Wilson was born in Baltimore, Maryland, into an underprivileged family. Her father died when she was young. She was reared by her Irish Catholic mother, who sewed piecework at home. Wilson left school after the ninth grade to become a stenographer/secretary to help support her family. When she turned 20, she married a young lawyer, William S. Wilson, Jr., and give birth to her first child. She continued to work until the birth of her second child, after which she devoted her energies primarily to mothering and homemaking. In 1942, the couple had prospered enough to move to Towson, Maryland, where she began to take correspondence courses in art and art history from several schools, including the University of Chicago. In 1948, after the marriage of their daughter, the couple moved to a gentleman's farm north of Towson, where she pursued painting and gave private art lessons to neighbors. She exhibited her paintings, scenes of everyday life painted in a flat, purposefully primitive manner in local galleries and restaurants. In 1952 and 1958, she won awards for work submitted to juried exhibitions at the Baltimore Museum of Art.

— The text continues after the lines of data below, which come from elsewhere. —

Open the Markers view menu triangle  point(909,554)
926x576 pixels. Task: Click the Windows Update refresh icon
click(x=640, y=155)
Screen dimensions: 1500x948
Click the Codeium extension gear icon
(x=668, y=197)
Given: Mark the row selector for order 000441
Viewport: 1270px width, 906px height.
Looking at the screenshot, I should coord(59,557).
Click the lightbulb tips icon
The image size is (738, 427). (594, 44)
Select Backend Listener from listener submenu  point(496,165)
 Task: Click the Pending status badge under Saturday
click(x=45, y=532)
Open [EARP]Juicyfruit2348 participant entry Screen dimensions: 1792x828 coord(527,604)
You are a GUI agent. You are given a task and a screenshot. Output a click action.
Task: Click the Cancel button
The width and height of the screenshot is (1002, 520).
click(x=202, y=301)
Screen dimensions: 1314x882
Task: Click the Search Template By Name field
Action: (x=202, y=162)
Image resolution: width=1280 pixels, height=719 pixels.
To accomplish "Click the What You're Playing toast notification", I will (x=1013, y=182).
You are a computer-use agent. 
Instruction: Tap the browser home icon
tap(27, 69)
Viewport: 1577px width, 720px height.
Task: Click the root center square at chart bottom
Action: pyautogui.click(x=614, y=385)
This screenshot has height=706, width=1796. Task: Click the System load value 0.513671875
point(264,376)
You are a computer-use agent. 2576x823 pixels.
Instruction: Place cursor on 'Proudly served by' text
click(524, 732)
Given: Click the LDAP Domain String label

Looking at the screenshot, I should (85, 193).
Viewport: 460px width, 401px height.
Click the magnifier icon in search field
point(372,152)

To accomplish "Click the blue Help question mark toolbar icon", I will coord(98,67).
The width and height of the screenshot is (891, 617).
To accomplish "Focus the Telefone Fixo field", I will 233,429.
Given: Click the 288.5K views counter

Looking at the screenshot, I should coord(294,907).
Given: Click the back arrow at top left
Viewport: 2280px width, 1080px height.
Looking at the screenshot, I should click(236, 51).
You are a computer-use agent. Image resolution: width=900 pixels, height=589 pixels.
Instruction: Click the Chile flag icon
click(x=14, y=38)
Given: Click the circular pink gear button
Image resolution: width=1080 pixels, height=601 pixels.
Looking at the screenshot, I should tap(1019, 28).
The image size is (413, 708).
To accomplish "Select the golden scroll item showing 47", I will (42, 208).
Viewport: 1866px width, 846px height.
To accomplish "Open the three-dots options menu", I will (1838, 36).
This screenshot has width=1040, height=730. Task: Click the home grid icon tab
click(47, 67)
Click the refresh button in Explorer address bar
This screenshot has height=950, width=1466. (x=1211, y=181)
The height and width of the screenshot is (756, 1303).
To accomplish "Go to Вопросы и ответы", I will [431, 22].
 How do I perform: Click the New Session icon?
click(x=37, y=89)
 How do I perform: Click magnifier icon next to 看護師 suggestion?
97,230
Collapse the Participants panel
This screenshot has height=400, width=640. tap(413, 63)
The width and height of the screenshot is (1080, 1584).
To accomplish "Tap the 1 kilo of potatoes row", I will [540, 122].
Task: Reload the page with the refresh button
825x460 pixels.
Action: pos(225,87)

In 1956, her son, the writer Williams S. Wilson, gave to Ray Johnson, the founder of the New York Correspondence School, his mother's address. This began a friendship and artistic collaboration between Johnson and Wilson, which would last the remainder of her life. Wilson became an integral part of Johnson's mail art circle and was initiated into the New York avant-garde through letters and small works that she exchanged with Robert Watts, George Brecht, Ad Reinhardt, Leonard Cohen, Arman, and many others.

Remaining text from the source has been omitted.